In a recent post, we discussed common stress complaints from real patients in our clinic (see Top 10 Ways Stress Can Hurt You). Over half of our stressed patients admitted to depression as one of their problems.
But, contrary to what the Prescription Drug Cartel would like us to believe, not everything is caused by the lack of a brand-name drug. On the other hand, drugs certainly do belong on the overall menu. Let’s take a look at the big picture of what might make us depressed.

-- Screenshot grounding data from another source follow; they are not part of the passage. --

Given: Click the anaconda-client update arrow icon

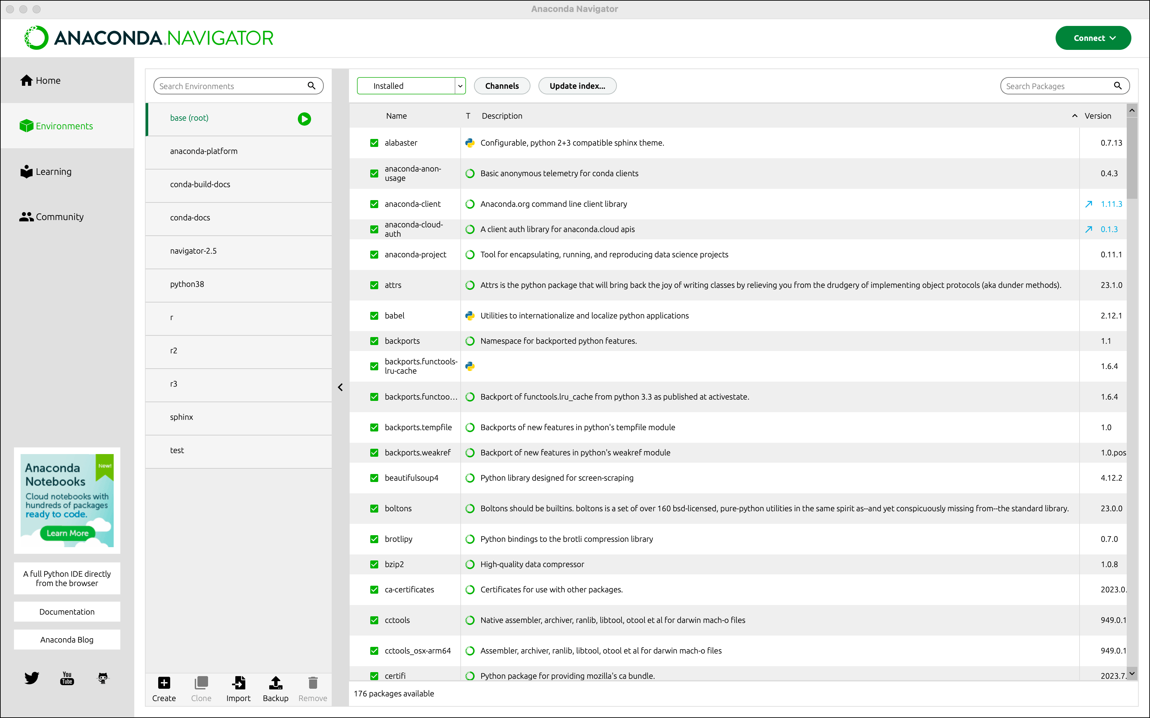Looking at the screenshot, I should 1089,204.
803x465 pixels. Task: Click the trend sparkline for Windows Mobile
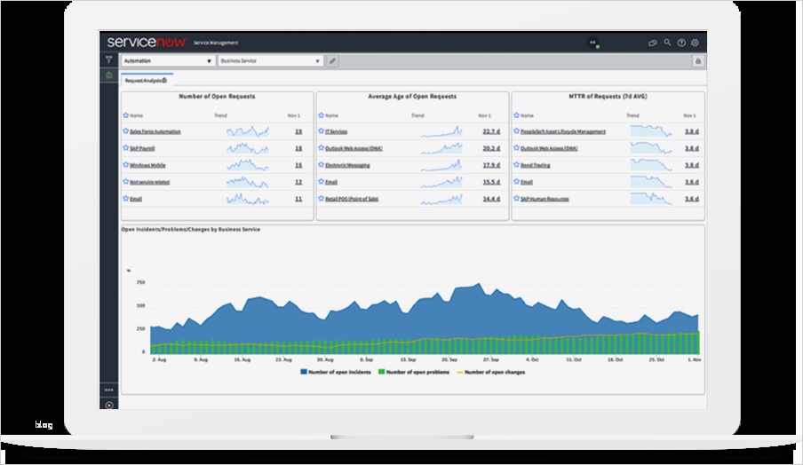[247, 165]
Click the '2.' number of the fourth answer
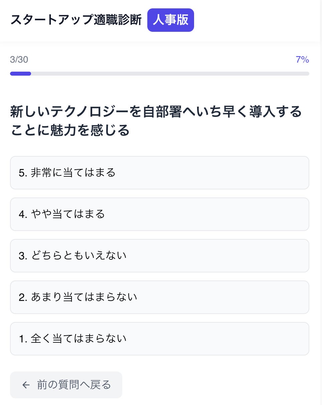322x405 pixels. click(x=23, y=298)
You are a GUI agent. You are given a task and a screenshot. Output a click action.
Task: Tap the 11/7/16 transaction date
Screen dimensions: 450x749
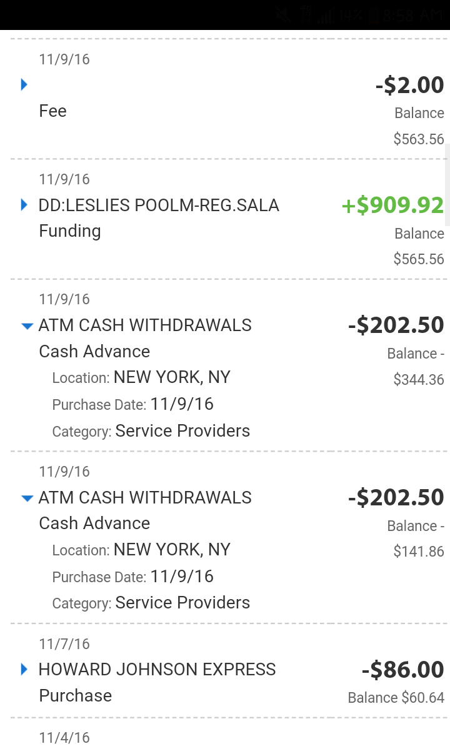click(x=64, y=644)
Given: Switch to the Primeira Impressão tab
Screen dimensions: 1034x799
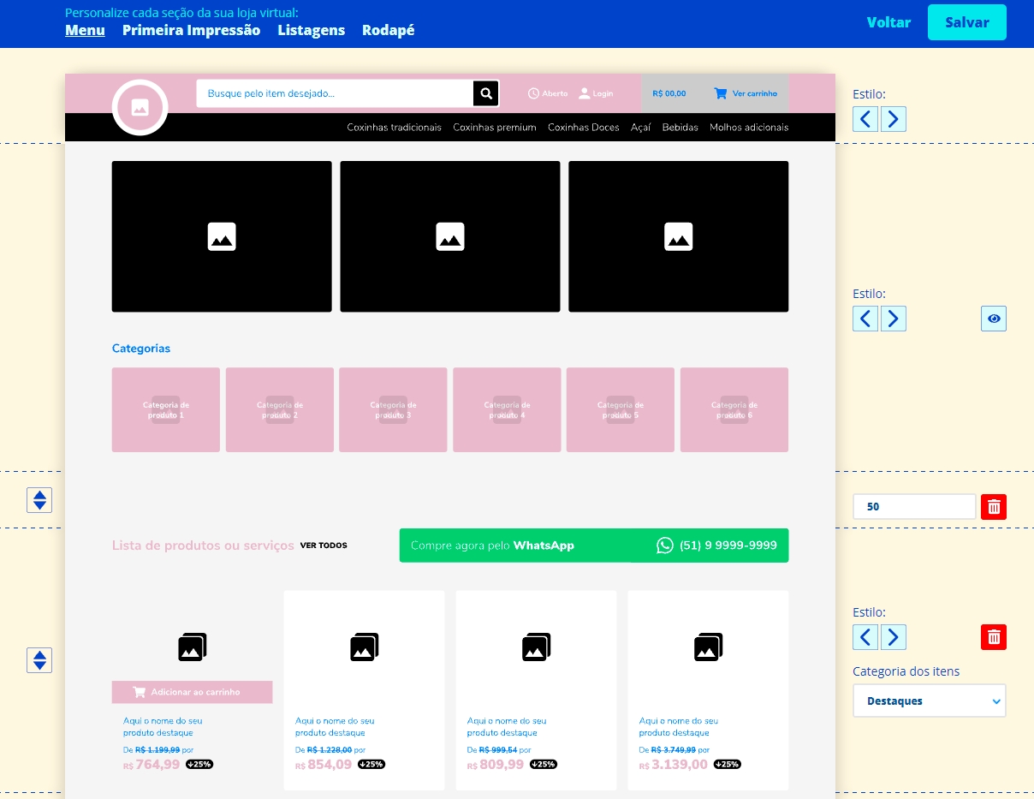Looking at the screenshot, I should (191, 30).
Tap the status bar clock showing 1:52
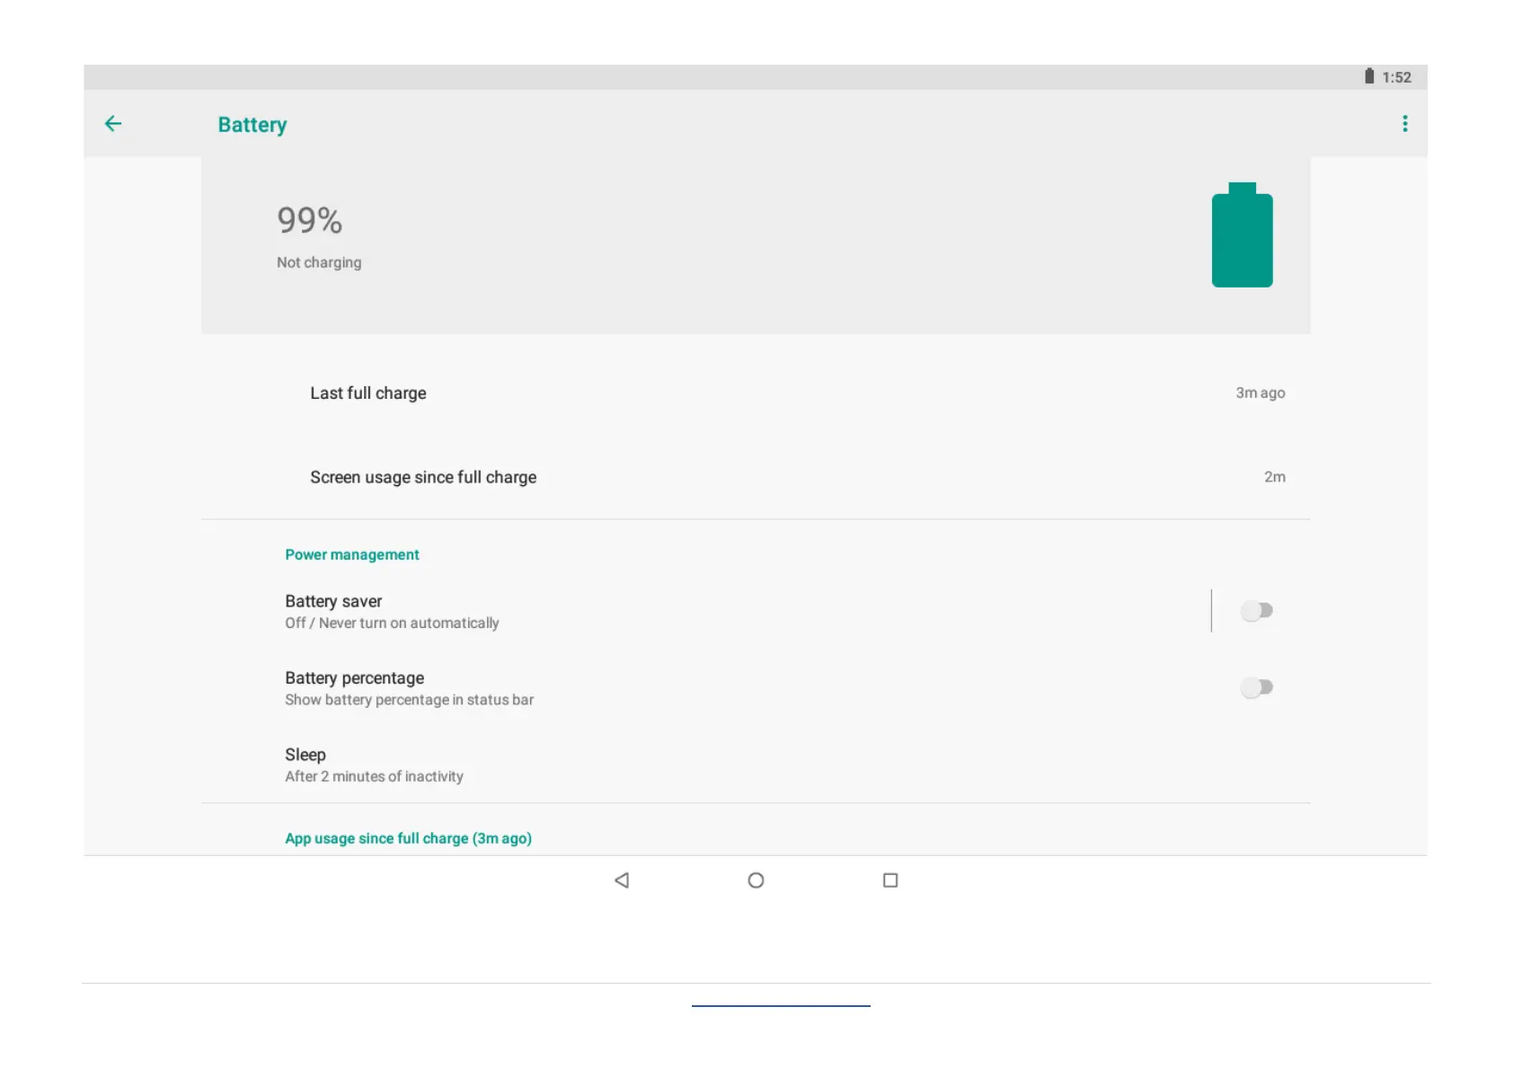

1. External Stress: This is depressing (the adjective). The rescuer could come from many disciplines. A wardrobe makeover could be the key. A lawyer could spring for bail, a trucker could pull one’s stranded car out of a snowbank. If sadness comes from winter darkness (see Seasonal Effective Disorder ) then a travel agent could offer just the cure. If the stresses are financial, a financial planner could solve the problems, albeit much more slowly. In any event, this is not a disease unto itself, but simply a normal reaction to unhappy circumstances.

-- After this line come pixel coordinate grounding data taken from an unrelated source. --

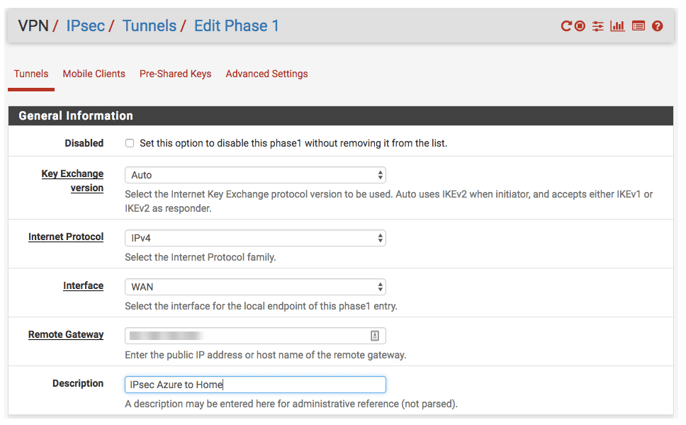Switch to the Mobile Clients tab
The width and height of the screenshot is (686, 425).
click(x=94, y=74)
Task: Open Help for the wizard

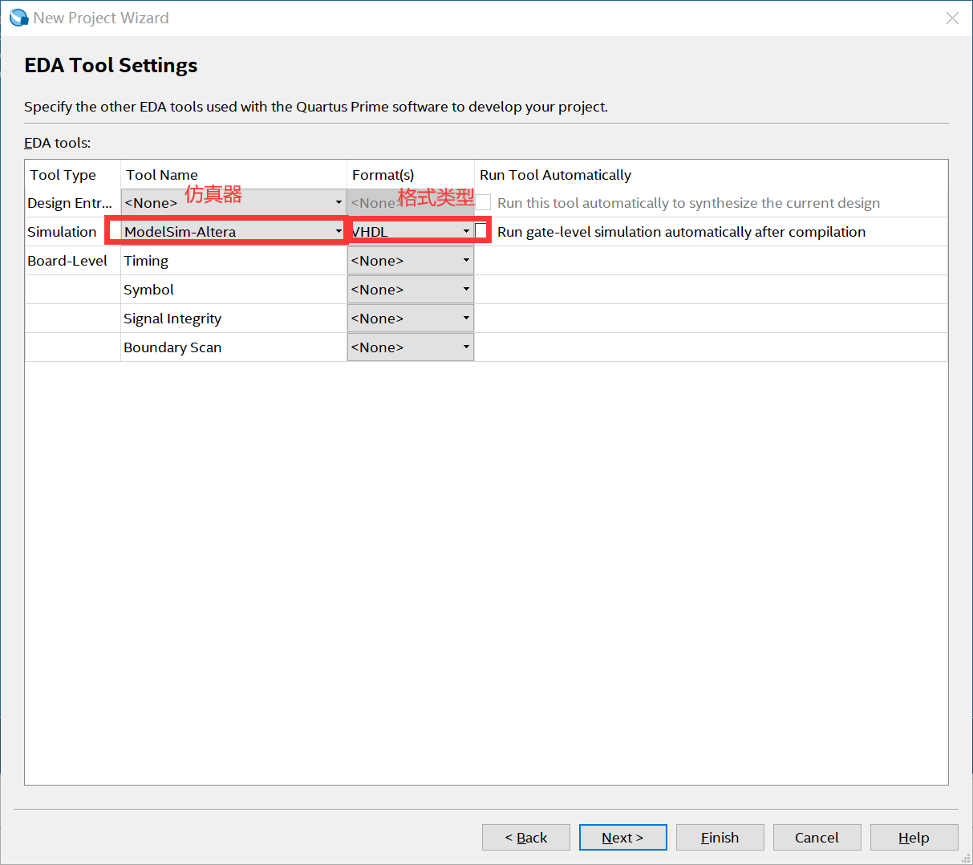Action: point(914,838)
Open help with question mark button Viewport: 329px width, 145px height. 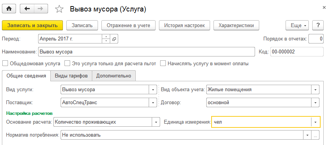(x=318, y=26)
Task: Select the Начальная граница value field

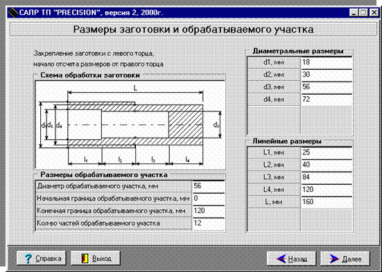Action: (x=208, y=199)
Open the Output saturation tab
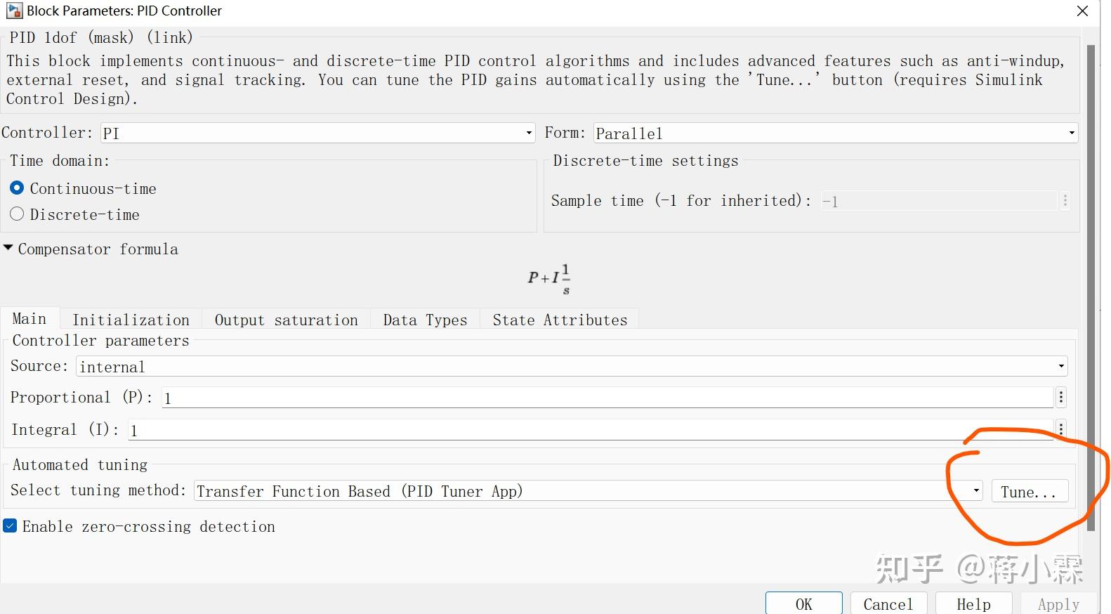1111x614 pixels. click(x=286, y=320)
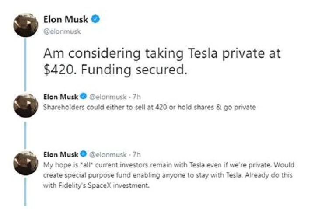
Task: Click the verified badge on the Shareholders tweet
Action: click(82, 97)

2.Internal Stress: This is depression (the noun). Nothing in the external world makes any difference. For example a person could be financially secure, in good health, and have good relations with family and friends. But they could also be feeling a crushing daily sadness. This is the chemical imbalance inside the brain that deserves full consideration of medical science. The rescue menu here is much different, involving a medical work-up, councelling, and often medications.
The problem arises when the public assumes that all who are depressed should start with drug therapy.
Here are a few areas to review before seeking medication:
1. Diet: Depression is made worse by the inappropriately named “comfort” foods. It would be counterproductive to have an antidepressant pill in one hand, and a bag of cookies or a soda in the other.
2. Sleep: Rest is a weapon for the next day’s battles. Insomnia can be beaten (see Insomnia: Is It Worth Losing Sleep Over?).
3. Exercise: Runners speak of the endorphin “high” that comes with their daily exercise, and of feeling depressed when they stop for a few days. Exercise in any form is excellent for mood elevation.
4. Time management: If you are feeling overwhelmed and depressed by today’s time “famine”, then get a grip on your time management. Start writing things down in one trusted place (organizer book or cell phone). Learn to prioritize, and be selective about which of tomorrow’s activities are really important. The lesser items could be put off, or done if time emerges. Then when you do get a ten minute gap, you won’t fritter it away.
If you are feeling depressed, don’t assume that relief is only a pill away. Take a look at your circumstances, and consider your responses to diet, sleep and exercise. If you are still blue, by all means see your doctor for further advice.